Dijelaskannya, pasar ASEAN menjadi yang paling dibidik, yakni mencapai 56 persen dari seluruh pelaku usaha, disusul pasar Tiongkok sebesar 30 persen.
Studi ini juga menemukan bahwa hingga 93 persen pengusaha di Indonesia ingin berekspansi ke pasar luar negeri, khususnya di ASEAN dan Asia Utara. Di ASEAN, pasar Malaysia sangat fokus pada ekspansi dengan pangsa sebesar 73 persen, diikuti oleh Singapura dengan pangsa 60 persen.

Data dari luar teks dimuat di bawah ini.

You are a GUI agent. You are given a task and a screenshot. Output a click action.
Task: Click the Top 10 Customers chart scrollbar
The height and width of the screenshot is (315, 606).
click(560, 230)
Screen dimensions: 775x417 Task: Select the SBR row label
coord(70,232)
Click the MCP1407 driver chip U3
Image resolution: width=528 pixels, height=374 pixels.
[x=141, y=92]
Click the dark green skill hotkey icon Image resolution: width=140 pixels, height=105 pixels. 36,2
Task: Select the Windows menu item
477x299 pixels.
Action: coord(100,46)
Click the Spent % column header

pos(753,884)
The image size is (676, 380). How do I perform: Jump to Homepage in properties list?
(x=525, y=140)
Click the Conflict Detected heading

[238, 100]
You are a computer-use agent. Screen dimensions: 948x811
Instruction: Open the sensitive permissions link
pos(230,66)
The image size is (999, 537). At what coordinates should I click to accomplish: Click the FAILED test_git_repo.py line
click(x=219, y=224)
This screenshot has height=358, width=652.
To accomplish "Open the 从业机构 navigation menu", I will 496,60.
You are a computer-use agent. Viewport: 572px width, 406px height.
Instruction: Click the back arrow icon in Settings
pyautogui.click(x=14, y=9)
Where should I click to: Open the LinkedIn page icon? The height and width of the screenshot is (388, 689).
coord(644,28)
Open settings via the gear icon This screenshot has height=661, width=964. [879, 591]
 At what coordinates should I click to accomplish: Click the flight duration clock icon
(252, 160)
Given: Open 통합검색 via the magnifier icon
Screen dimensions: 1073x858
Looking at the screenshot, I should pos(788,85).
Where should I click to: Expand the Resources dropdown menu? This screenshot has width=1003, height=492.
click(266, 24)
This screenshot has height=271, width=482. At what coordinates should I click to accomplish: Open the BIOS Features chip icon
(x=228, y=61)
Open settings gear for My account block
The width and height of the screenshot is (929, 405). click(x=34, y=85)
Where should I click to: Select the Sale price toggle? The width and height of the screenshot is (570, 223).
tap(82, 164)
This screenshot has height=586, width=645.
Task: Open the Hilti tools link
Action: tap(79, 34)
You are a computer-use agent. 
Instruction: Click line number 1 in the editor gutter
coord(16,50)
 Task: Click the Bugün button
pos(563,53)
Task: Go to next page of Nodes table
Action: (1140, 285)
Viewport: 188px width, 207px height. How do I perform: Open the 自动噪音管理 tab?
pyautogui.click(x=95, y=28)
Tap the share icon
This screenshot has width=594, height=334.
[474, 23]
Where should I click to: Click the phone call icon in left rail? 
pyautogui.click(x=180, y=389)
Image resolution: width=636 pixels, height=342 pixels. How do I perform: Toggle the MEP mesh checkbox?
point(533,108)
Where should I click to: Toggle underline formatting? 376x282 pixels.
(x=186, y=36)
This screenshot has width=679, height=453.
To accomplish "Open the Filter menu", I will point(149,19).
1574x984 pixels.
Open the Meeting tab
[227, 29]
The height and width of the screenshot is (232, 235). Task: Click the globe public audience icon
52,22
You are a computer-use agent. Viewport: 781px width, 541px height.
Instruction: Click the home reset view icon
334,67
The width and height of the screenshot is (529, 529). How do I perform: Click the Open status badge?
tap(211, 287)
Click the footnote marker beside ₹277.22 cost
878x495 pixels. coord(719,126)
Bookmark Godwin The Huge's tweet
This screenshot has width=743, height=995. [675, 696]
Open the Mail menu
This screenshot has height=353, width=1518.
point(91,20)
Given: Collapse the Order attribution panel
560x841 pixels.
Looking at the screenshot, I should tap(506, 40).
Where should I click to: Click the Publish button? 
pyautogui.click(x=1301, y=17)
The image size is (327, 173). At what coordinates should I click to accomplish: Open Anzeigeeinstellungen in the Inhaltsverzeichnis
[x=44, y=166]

Secara umum, investor UKM di ASEAN memperkirakan kondisi bisnis akan membaik pada tahun 2024.
Jasmine mengatakan survei bertajuk “Business Outlook Study 2024” ini mencakup tanggapan dari 4.000 profesional bisnis di Asia Tenggara serta Tiongkok dan Hong Kong.
“Di Indonesia, kami melakukan survei terhadap 525 pengusaha UMKM dan pengusaha besar yang bekerja di sektor manufaktur, teknik, konstruksi, dan lainnya,” ujarnya.
Maya Rizano, Head of Strategic Communications and Brand UOB Indonesia, mengatakan: “Penelitian UOB Indonesia terhadap UKM dan perusahaan besar bertujuan untuk menganalisis investasi mereka guna meningkatkan perekonomian Indonesia.”
“Sektor UMKM kita sejauh ini berkontribusi 70 persen terhadap PDB Indonesia,” ujarnya.
Harapanman Kasan, Direktur Perbankan Lingkungan Hidup UOB, mengatakan sektor UKM yang terus tumbuh dan berkembang akan memperkuat perekonomian Indonesia.
“Riset UOB menyoroti pandangan UMKM dan perusahaan besar terhadap tantangan ke depan. Hingga saat ini, UMKM menghadapi banyak kendala seperti terbatasnya akses terhadap pembiayaan dan pengenalan teknologi digital. Namun UMKM kita cukup tangguh dan tumbuh sebesar 5 persen,” kata Harapanman.
Dalam hal ini, kata dia, UOB Indonesia berperan sebagai insentif dan melakukan aktivitas media. “Kami sangat optimis dengan masa depan perekonomian Indonesia,” ujarnya.